Beatrice had herself consumed enough wine to enjoy the relaxed decorum and forget for a moment that Eesh had virtually ignored her for the last two days. She had even begun to consider, albeit with ambivalence, the notion of claiming some of the social rewards for her successful labor. On the one hand she felt she had finally escaped her bondage to all these people here in Milan, having fulfilled the essential obligation she had to them--and to her husband. But as keenly attuned as she was to the bitter irony of her miraculous transformation from unwanted
forestiera
bride to beloved mother of the wealthiest--and perhaps most powerful--scion in Europe, she could not escape a strange sense of finally belonging. Perhaps she was only the hub of a screeching wheel of flatterers and sycophants, but the urgency with which these people were now drawn to her, however self-serving their attraction, gave her a feeling of security, of having arrived at some fixed place for the first time in her life.
The sonorous, lilting
bassa danza
music ended, and the circle of dancers stopped turning. The court poet Gaspare Visconti appeared on the balustraded mezzanine overlooking the great hall. His first pronouncement merely brought silence among the crowd. Then, with a hand flourish, he said: “In honor of the Duke of Bari’s son, an original
cantione alia piffarescha,
with the addition of
trombone,
by Maestro Franchino Gafori.” The dancers applauded.

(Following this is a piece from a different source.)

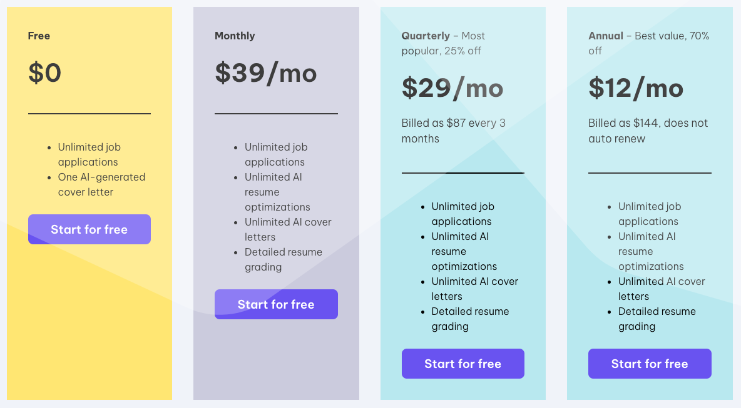
Task: Click Detailed resume grading under Monthly plan
Action: [x=284, y=259]
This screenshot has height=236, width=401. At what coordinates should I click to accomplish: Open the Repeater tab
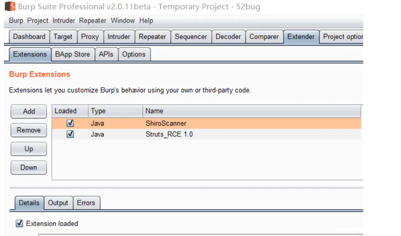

An interlude followed as the musicians, joined by the trombone players and several vocalists, took a few last glances at the sheet of music.
Beatrice stood on her toes in anticipation; she intended to memorize every note so that she could hum and sing the tune to little Ercole when she returned to the Castello. Notes of joy already filled her buzzing head, and she realized that so many of the formalities of court, which had previously seemed merely foolish and hollow, would now have meaning because they would be for her little boy. . . .
“Walk out with me.”
The voice entered Beatrice’s reverie like a shout in a dream. With dread she turned. Eesh was at her side, her eyes catlike with ire.
“The first dedication should have been to the Duke of Milan’s child. This is the last affront I will accept from Il Moro. I am leaving, and I want you to walk out with me. We must make it clear to him that his insidious assertion of his unlawful claims cannot continue.”
“Eesh ...” She thought for a desperate moment of Mama’s warning about such protests, thought of offering that caution to Eesh, but realized that wasn’t the reason she could not leave. “Eesh . . . ,” she pleaded. “Eesh, this is for my little boy, his first song. It ... it would be like walking out on my baby.”
“Did you ever think that your little boy might cost my little boy everything that is rightfully his? He might even cost us our lives.”
“Eesh, that isn’t fair--” Beatrice stopped herself abruptly, suddenly outraged that Eesh could not see that Ercole was
her
little boy, the love of her new life, and not some sinister agent of Il Moro’s ambition. The old competitive anger she had felt toward Eesh when she first came to Milan welled up again, so hot that it hurt. But that initial reflex was quickly replaced by something colder, more calculated, and to this she gave words. “You are wrong, Eesh. You are wrong to hate my little boy just because you cannot love your little girl.”
Isabella jerked back as if she had been struck, her eyes stunned and watery. Her cheeks and forehead flushed. “He will use your little boy to turn you against me,” she said, her tone no longer angry or resolved, only weary and sad.
The music began, the woodwinds and horns so gay and vibrant that they seemed ridiculous. Beatrice’s anger had vanished. She had only the sickening sensation of plunging after her words, trying to capture them and take them back. She wanted to embrace Eesh, to say how sorry she was. But Isabella whipped her shoulders about and stalked through the crowd so quickly that hardly anyone noticed her departure.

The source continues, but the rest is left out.